„Beschämend“: Kinderschutzbeauftragter: Arbeit braucht mehr Geld

Als bisherige Bildungsstaatssekretär war Winfried Speitkamp auch der Landesbeauftragte für Kinderschutz. Was muss sich aus seiner Sicht künftig ändern?

Der scheidende Landesbeauftragte für Kinderschutz, Winfried Speitkamp, prangert die Finanzierung der zum Beauftragten gehörenden Geschäftsstelle an. 140.000 Euro standen zuletzt im Jahr dafür zur Verfügung, sagte Speitkamp. Das sei zu wenig. Mehr Geld sei nötig, vor allem für eine bessere personelle Ausstattung, vieles sei auf Kante genäht. „Das ist bei dem Thema eigentlich beschämend, wenn das so dünn gehalten wird“, kritisierte Speitkamp im Gespräch mit Nachrichtenagentur dpa.

Seit 2020 gibt es in Thüringen eine Landesbeauftragte beziehungsweise einen Landesbeauftragten für Kinderschutz. Die Aufgabe ist mit dem Amt des Staatssekretärs im Ministerium für Bildung, Jugend und Sport verbunden, das Speitkamp 2022 übernommen hatte. Mit der neuen Regierung aus CDU, BSW und SPD wird sich die Personalie ändern.

Speitkamp sagte, Kinderschutz sei eine Daueraufgabe, die eine weitere Sensibilisierung in der Gesellschaft und die Einbeziehung von Betroffenen erfordere. Kinder müssten deutlich häufiger als Erwachsene eine Sache ansprechen, bevor man sie ernst nehme. Auch deshalb sei es wichtig, dass Institutionen wie Schulen, aber auch Vereine Schutzkonzepte erarbeiteten, die helfen könnten, Kinder und Jugendliche vor jeder Form von Gewalt zu schützen. Die Geschäftsstelle des Landesbeauftragten bietet zur Erstellung der Schutzkonzepte etwa Podcasts und Online-Sprechstunden an.

Warnung vor schwierigen Abhängigkeitsverhältnissen

Die Bereitschaft, sich mit dem Thema auseinander zusetzen, sei gestiegen, so Speitkamp. Dennoch sei mehr Aufmerksamkeit für Situationen nötig, die etwa in der Kirche, in Schulen oder in Vereinen und dort entstehen könnten, wo es ein ungleiches Verhältnis zwischen Kindern und Erwachsenen gebe. „Es gibt überall Abhängigkeiten, wo sich Kinder nicht entziehen können“, betonte Speitkamp. 

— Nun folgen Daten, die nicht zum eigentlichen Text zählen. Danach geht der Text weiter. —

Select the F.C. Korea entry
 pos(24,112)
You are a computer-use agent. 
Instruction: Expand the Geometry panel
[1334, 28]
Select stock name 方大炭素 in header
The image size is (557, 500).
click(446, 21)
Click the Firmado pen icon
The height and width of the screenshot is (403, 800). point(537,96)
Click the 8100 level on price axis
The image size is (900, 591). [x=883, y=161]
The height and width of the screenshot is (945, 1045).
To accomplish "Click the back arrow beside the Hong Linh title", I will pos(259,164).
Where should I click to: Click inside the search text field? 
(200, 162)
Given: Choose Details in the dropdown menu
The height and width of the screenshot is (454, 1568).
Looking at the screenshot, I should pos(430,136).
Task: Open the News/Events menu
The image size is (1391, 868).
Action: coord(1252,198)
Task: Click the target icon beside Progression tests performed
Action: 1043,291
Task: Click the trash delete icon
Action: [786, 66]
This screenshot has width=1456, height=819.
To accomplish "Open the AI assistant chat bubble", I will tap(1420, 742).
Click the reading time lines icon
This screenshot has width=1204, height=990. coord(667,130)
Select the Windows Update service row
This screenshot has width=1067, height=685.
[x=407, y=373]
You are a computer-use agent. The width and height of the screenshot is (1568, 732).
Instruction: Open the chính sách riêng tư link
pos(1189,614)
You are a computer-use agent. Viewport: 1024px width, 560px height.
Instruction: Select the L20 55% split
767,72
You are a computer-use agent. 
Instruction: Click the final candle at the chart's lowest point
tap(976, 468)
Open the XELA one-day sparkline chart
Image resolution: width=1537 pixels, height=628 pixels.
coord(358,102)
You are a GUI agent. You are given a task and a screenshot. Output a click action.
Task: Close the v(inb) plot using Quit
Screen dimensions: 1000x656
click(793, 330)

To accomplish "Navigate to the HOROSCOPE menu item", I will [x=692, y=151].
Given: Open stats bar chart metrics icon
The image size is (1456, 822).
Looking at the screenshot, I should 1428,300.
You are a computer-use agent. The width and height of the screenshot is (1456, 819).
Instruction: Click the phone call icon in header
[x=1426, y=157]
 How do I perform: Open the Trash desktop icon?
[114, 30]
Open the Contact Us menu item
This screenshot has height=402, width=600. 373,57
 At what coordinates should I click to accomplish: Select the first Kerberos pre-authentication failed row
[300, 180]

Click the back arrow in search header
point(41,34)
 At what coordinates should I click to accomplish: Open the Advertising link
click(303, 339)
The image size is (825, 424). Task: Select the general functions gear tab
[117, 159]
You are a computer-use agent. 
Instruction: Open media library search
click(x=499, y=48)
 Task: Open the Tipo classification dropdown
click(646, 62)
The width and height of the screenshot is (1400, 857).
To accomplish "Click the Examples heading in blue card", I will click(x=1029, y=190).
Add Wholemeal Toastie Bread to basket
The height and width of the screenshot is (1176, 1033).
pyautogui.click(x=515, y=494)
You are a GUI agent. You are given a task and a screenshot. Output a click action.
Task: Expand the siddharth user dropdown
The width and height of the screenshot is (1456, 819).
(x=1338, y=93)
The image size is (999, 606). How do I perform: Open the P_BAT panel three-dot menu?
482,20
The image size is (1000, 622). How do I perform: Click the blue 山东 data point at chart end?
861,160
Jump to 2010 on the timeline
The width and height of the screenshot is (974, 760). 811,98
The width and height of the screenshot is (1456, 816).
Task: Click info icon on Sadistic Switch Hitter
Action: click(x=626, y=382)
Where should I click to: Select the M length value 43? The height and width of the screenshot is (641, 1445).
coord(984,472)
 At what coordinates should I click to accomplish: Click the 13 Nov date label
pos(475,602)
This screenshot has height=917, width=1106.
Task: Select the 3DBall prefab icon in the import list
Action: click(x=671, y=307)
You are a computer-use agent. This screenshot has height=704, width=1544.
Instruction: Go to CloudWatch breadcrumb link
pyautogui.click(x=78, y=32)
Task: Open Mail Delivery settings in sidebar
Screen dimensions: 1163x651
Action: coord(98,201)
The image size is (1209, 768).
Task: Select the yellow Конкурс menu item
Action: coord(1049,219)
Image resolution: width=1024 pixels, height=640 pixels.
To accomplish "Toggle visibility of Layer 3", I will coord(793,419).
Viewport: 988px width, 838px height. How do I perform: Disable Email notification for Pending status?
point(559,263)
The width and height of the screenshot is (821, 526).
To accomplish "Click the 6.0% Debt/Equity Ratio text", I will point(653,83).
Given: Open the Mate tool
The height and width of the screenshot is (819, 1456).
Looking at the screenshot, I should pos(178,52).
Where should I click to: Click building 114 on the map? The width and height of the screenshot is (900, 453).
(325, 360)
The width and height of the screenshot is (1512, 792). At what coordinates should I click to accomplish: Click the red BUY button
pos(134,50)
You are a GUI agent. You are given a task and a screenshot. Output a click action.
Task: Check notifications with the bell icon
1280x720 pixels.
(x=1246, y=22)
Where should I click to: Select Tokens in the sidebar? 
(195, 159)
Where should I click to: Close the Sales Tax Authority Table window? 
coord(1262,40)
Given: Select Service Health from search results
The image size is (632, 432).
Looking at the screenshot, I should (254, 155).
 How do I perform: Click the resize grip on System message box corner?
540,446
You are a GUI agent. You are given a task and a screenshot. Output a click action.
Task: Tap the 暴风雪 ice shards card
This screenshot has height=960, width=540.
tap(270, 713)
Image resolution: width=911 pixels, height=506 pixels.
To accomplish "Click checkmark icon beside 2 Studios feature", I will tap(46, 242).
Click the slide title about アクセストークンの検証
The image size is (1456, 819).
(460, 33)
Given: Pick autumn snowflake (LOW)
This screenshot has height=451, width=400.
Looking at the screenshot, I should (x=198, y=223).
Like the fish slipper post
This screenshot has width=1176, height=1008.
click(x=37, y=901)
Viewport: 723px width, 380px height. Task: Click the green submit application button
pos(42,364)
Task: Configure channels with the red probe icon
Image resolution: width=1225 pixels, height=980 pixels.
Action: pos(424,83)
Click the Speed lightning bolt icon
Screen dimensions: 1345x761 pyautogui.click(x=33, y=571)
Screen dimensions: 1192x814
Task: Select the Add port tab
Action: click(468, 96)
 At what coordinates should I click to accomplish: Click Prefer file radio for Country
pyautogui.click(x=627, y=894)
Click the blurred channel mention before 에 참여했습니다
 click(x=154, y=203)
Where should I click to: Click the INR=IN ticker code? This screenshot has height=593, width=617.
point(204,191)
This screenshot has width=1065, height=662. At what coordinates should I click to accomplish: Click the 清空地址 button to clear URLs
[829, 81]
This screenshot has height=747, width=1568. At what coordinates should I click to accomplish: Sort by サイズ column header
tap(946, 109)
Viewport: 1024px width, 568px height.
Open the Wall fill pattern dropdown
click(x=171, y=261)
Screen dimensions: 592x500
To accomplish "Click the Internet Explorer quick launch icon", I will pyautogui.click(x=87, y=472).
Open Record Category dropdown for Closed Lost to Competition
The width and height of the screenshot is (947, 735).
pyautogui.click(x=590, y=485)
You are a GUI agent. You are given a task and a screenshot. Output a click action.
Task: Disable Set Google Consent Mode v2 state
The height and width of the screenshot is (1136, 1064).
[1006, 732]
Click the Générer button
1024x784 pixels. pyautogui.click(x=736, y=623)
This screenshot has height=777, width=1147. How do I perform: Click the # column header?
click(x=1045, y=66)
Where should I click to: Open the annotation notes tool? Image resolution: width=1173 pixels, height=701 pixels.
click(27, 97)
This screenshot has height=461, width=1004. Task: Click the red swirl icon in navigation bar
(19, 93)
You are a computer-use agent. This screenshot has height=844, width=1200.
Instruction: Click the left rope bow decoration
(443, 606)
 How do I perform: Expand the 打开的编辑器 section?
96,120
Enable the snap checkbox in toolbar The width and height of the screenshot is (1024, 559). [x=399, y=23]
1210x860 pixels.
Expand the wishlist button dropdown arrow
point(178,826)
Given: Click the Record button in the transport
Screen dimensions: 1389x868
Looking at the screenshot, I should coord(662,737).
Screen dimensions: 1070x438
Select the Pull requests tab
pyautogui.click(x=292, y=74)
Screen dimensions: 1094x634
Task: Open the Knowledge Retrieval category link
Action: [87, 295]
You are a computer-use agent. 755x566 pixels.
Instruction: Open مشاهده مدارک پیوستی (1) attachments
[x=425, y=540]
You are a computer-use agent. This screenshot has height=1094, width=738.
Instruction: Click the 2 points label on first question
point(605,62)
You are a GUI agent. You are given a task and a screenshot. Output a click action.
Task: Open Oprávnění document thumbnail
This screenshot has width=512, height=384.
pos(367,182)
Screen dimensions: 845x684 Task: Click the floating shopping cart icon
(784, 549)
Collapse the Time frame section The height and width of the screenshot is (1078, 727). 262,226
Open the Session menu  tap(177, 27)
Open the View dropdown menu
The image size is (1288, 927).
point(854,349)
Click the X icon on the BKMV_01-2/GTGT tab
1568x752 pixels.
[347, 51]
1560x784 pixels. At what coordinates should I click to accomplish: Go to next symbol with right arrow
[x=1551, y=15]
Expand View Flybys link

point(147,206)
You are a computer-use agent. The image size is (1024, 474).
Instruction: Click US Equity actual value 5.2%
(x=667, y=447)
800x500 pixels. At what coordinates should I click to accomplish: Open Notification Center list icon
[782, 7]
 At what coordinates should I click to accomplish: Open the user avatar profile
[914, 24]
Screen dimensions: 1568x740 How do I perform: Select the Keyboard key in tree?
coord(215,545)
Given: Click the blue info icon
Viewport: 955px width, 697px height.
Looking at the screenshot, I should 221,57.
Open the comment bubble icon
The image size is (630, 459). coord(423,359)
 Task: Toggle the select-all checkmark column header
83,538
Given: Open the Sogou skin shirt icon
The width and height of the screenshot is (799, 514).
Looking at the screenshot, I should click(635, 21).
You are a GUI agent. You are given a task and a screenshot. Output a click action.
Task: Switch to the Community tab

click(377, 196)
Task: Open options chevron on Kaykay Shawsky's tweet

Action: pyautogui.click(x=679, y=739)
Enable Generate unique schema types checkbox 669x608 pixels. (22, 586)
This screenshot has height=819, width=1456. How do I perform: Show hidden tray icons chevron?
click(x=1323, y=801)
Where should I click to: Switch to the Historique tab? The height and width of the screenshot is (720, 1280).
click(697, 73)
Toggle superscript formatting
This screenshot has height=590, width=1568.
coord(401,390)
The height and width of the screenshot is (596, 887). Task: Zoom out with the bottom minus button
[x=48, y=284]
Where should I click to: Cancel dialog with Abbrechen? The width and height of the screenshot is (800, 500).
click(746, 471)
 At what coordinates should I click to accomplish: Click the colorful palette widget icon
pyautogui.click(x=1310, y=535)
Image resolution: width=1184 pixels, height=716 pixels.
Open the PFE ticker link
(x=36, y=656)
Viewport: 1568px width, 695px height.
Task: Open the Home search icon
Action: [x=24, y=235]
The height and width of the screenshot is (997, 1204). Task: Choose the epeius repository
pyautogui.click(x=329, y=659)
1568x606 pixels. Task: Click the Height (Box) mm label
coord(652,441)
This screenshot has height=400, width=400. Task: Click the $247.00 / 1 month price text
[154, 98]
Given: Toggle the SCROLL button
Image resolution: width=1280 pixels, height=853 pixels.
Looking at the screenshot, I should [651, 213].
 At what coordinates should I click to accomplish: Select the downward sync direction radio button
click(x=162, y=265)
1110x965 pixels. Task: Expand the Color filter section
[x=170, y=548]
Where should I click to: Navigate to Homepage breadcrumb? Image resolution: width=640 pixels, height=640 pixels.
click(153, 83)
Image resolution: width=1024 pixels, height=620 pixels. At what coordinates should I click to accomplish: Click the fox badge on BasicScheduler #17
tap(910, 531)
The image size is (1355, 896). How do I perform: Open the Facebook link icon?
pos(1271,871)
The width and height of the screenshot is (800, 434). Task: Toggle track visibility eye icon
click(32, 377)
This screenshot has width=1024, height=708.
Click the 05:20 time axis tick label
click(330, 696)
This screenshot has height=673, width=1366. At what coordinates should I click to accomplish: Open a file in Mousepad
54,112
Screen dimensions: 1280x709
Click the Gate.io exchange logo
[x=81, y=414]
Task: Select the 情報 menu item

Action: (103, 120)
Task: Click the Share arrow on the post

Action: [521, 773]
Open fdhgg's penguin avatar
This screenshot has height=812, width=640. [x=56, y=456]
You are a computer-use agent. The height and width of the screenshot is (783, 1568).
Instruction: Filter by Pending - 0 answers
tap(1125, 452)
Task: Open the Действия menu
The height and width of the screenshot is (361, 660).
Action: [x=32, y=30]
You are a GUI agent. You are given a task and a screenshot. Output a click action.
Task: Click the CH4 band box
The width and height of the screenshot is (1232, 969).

Erwachsene sollten in solchen Situationen nicht unter Generalverdacht gestellt, aber für die Lage sensibilisiert werden. Ehrenamtliche dürften nicht vom Engagement in der Jugendarbeit abgeschreckt werden, sondern so gestärkt und informiert werden, dass sie sich in schwierigen Situationen angemessen verhalten könnten.

Anstieg bei Verfahren wegen Kindeswohlgefährdung

Die Zahl der Kinder, die durch Vernachlässigung sowie körperliche und psychische Misshandlungen gefährdet sind, ist in Thüringen 2023 drastisch gestiegen. 

Bei insgesamt fast 4.800 Verfahren der Jugendämter zur Einschätzung einer Kindeswohlgefährdung sei in mehr als 1.600 Fällen eine Gefährdung festgestellt worden. Das waren etwa ein Fünftel oder rund 280 Fälle mehr als im Jahr davor, geht aus Zahlen des Statistischen Landesamtes hervor.